● **TASK TO COMPLETE**: Could you express the listing below as a JSON list of strings, one per line and with blank lines skipped, covering only the span from the line containing "The height and width of the screenshot is (574, 783)." through the end of the listing, both ends included, and leaving the pictures out?

Data entries:
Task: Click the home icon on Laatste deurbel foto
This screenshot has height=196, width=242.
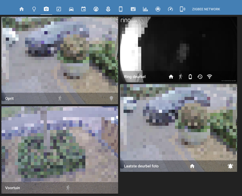Action: coord(192,166)
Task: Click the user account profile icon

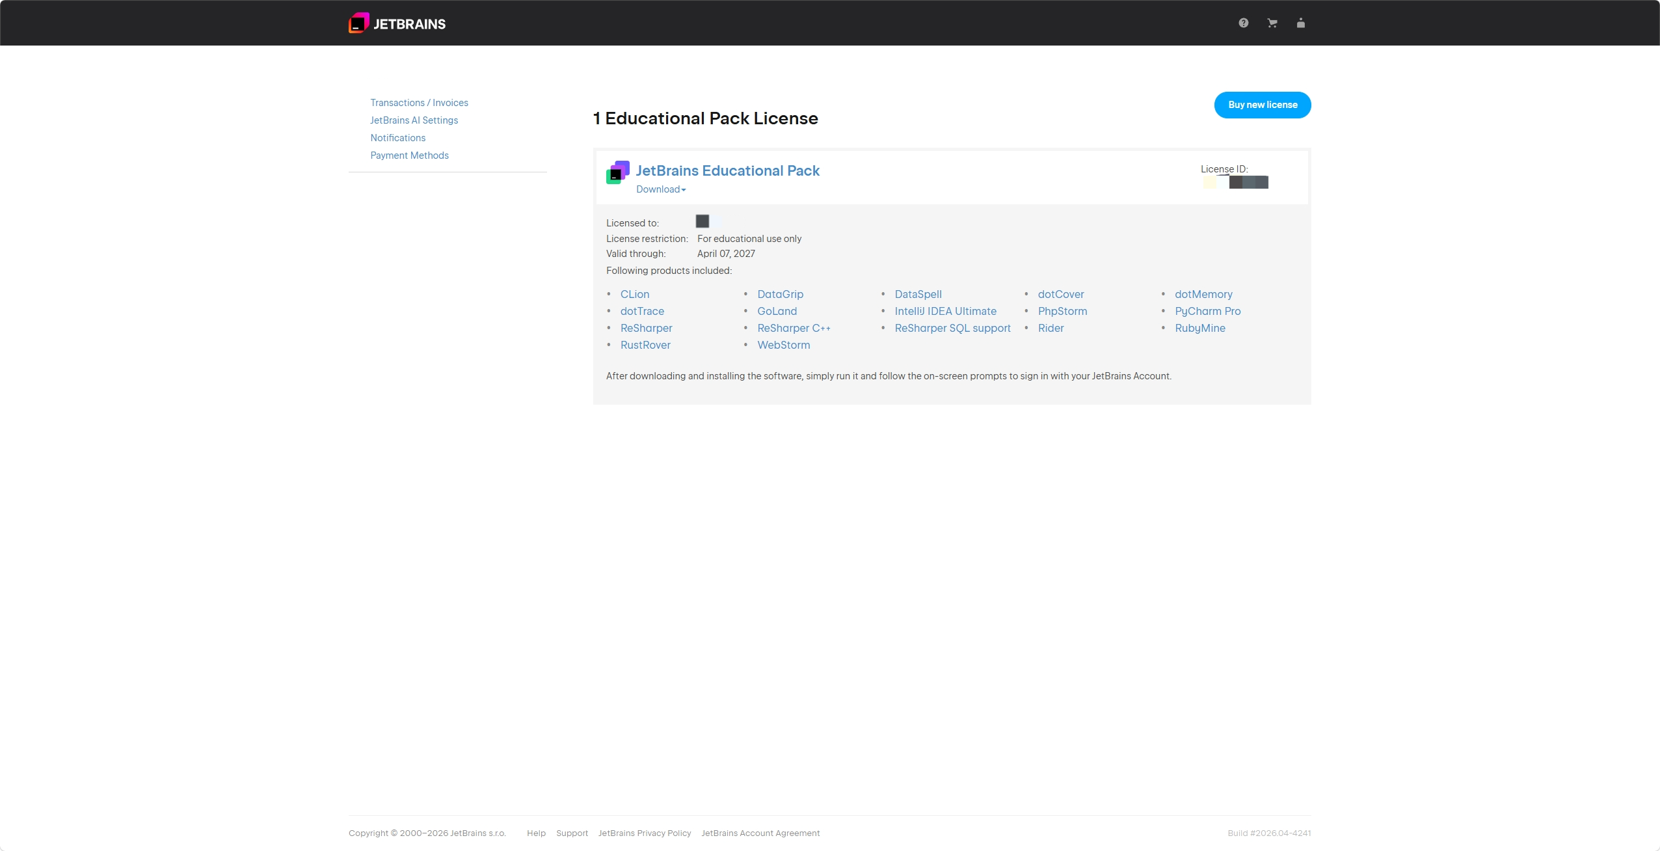Action: click(x=1300, y=23)
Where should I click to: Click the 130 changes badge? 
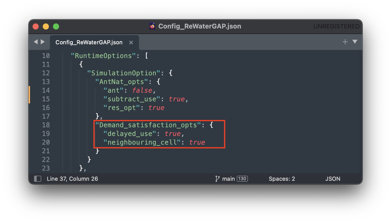[x=242, y=179]

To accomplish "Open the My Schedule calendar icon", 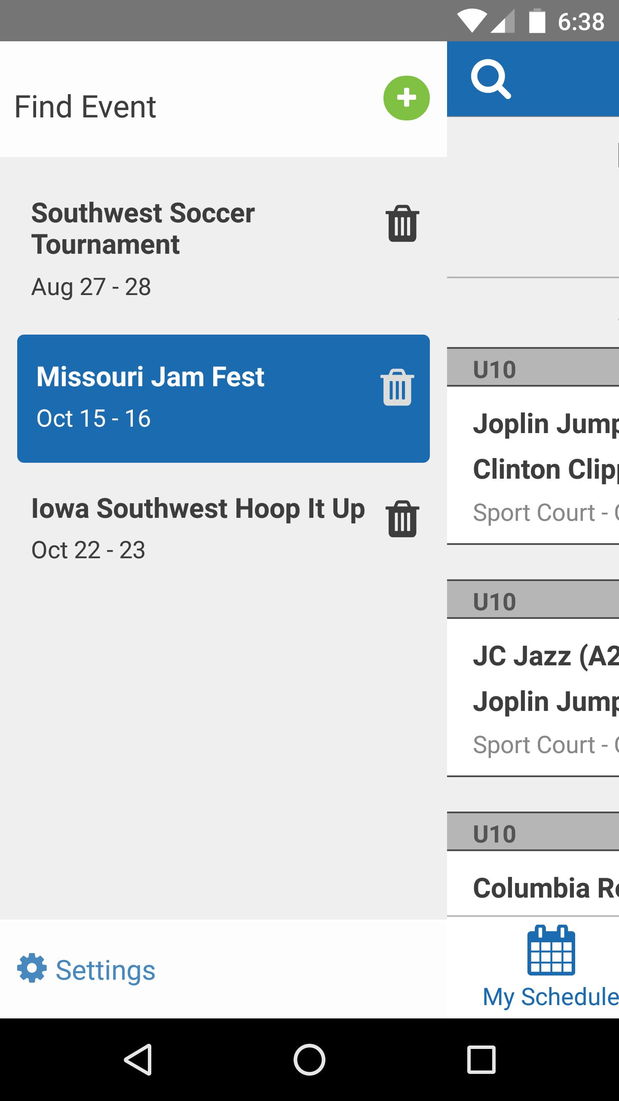I will 551,950.
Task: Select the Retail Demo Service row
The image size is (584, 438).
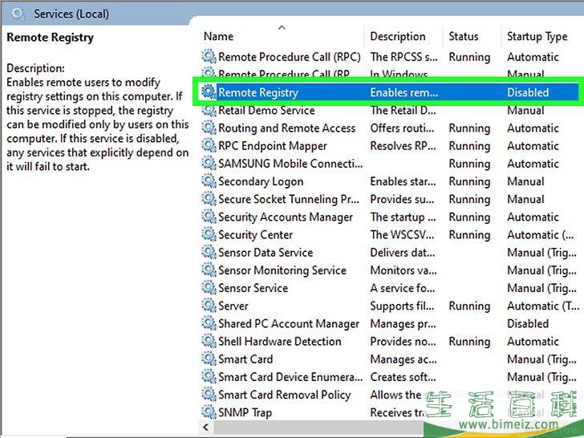Action: [266, 111]
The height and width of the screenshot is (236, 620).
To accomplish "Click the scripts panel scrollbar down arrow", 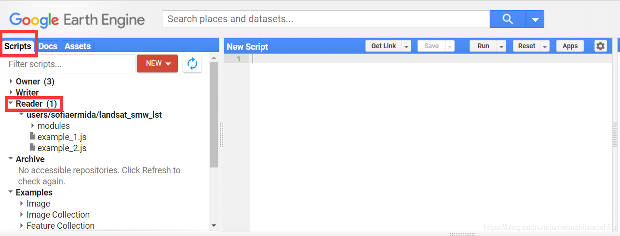I will pos(214,225).
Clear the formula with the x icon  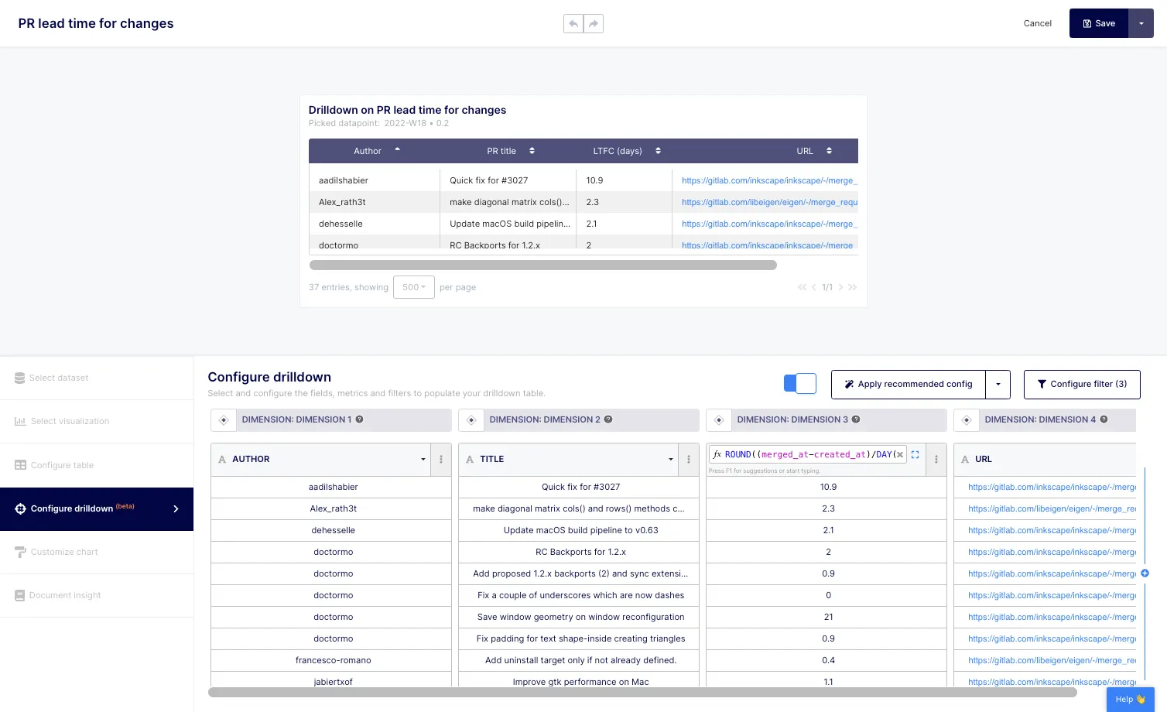(x=900, y=454)
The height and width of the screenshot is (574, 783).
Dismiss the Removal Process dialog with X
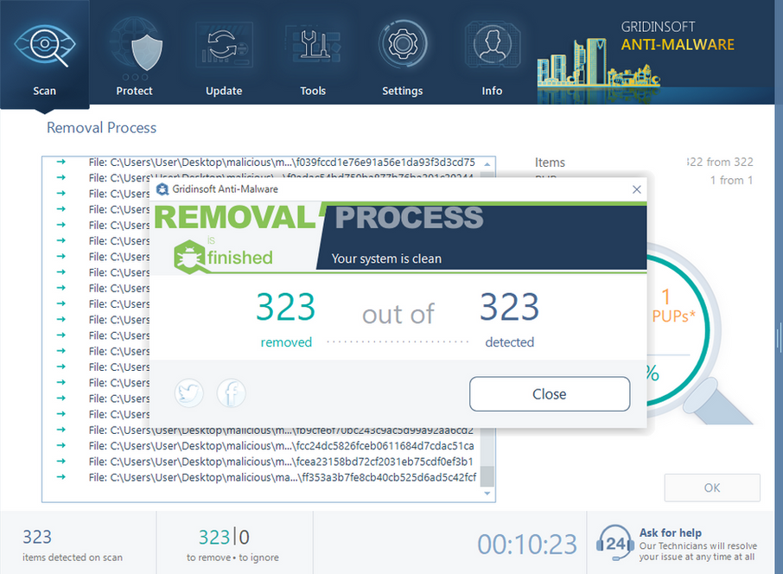637,189
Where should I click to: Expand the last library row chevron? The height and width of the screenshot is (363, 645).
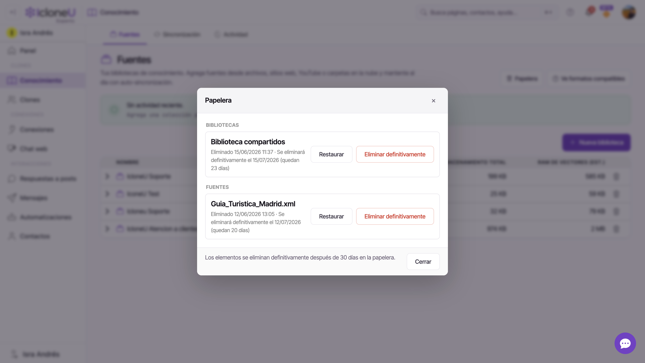tap(107, 229)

● **ANSWER TO THIS PROBLEM**:
[
  "The height and width of the screenshot is (574, 783).",
  "Dismiss the Removal Process dialog with X",
  "637,189",
  "Where should I click to: Expand the last library row chevron? The height and width of the screenshot is (363, 645).",
  "tap(107, 229)"
]